Phylogenetic tree of Scleractinia constructed based on one-to-one orthologous genes of 18 species. An image of the skeleton of each coral species is shown on the right of the species name. Numbers on main branches are bootstrap values in ML analysis. The transcriptomes of the stony coral Pocillopora damicornis, Pseudodiploria strigosa, Stylophora pistillata were downloaded from NCBI GenBank TSA database. Heliopora coerulea belongs to the order Helioporacea was used as the outgroup

Potential applications and expansion

The resources produced in this study can be used to understand basic coral biology such as stress responses, development, reproduction, symbiosis and calcification.

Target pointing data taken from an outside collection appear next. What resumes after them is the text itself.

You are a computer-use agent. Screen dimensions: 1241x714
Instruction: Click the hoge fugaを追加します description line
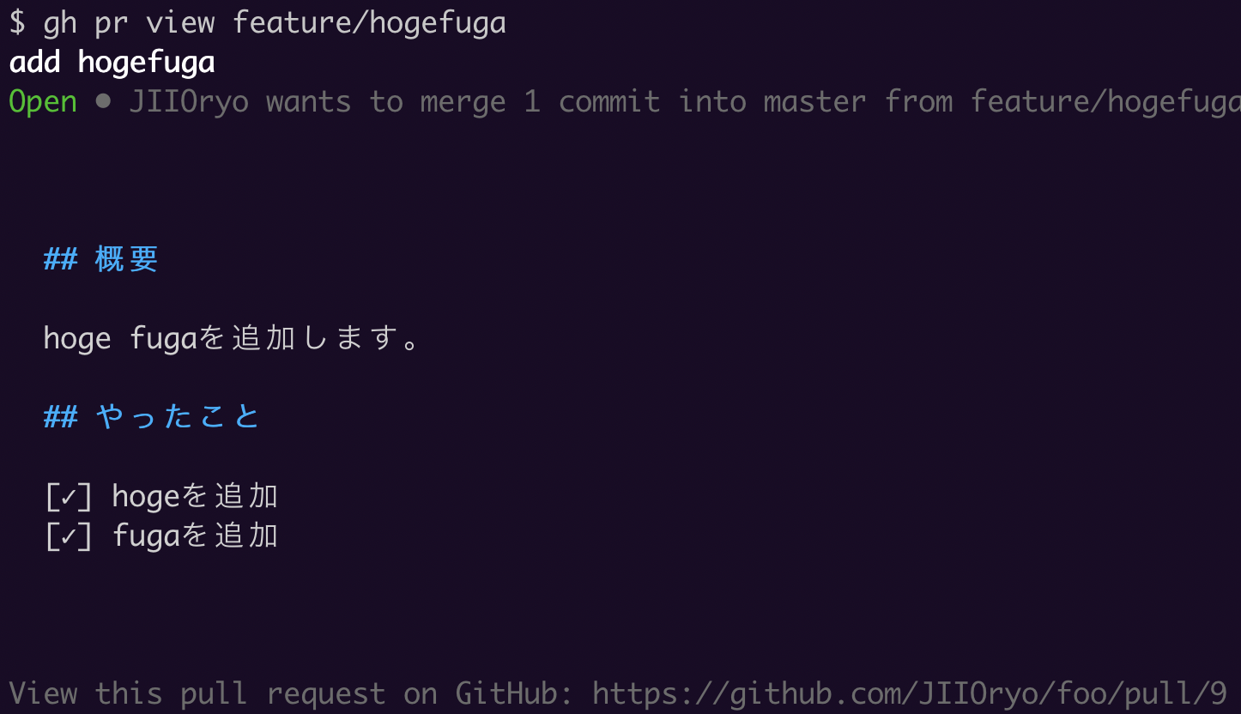(x=232, y=339)
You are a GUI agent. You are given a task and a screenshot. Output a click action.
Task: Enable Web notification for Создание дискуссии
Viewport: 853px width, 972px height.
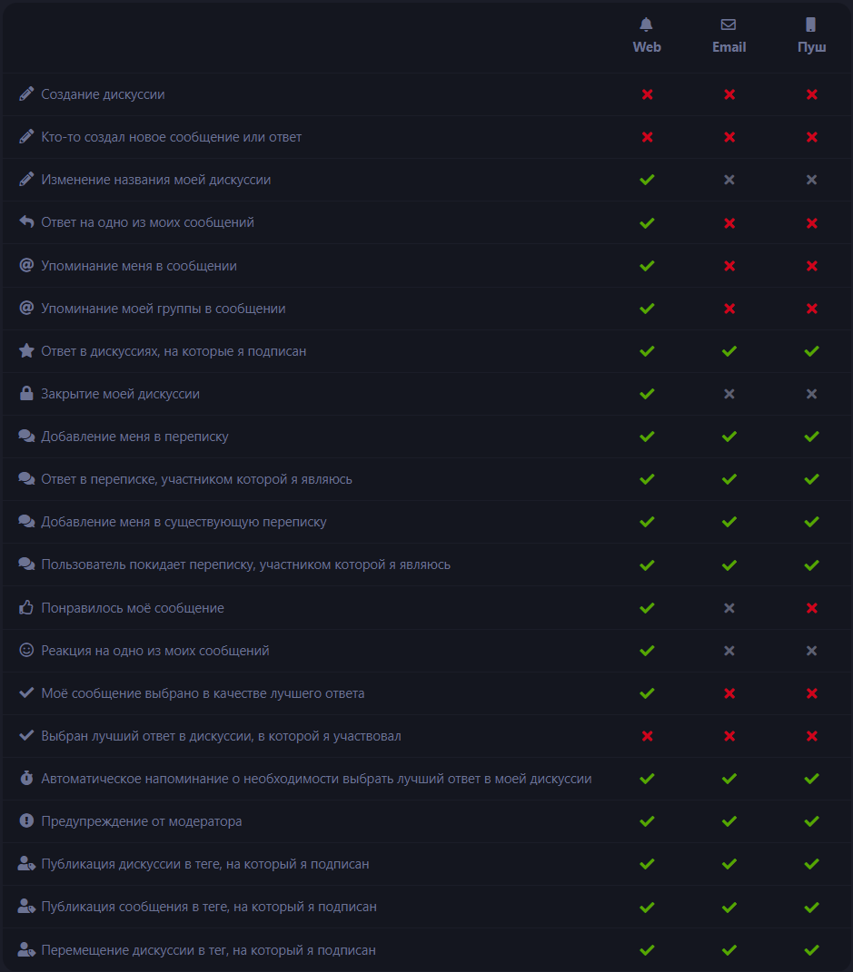(647, 94)
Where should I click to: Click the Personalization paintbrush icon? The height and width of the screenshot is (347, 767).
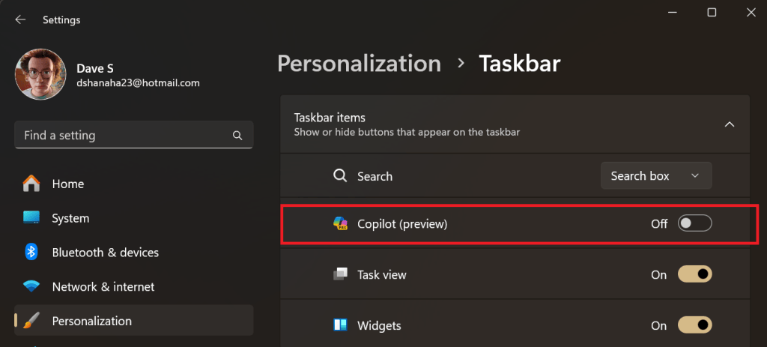tap(31, 321)
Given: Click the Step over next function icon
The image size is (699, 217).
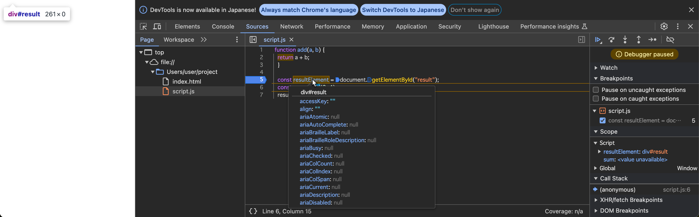Looking at the screenshot, I should point(611,40).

They can also be used as a transcriptomic reference for Tag-seq, which is more cost-effective and accurate traditional RNA-seq at quantifying gene expression [45]. Such studies can be conducted to understand the molecular mechanisms underlying various responses to stressors, such as high temperature, low salinity and disease development [46,47,48]. In a broader taxonomic context, these resources can be used in comparative genomic studies aiming to understand the evolution of early development [49], biomineralization [50], and immunity [51]. In the future, CoralTBase can be expanded to include more scleractinian and non-scleractinian species. For the species that have been included in the database, the transcriptome can be updated with data from more developmental stages or from different populations.

Conclusions

This work has generated high-throughput transcriptome data for 14 species of scleractinian corals. It has increased the number of scleractinian corals around the world with transcriptome dataset from 35 species to 45 species, 20 genera to 26 genera and 11 families to 13 families. For some species with published transcriptome database already, our new data are either more comprehensive (i.e. Platygyra carnosa) or are based on specimens collected from different geographical areas and therefore represent different populations (i.e. A. digitifera, G. fascicularis and P. lutea). We have also organized the transcriptome data into a relational database to facilitate easy access by the public.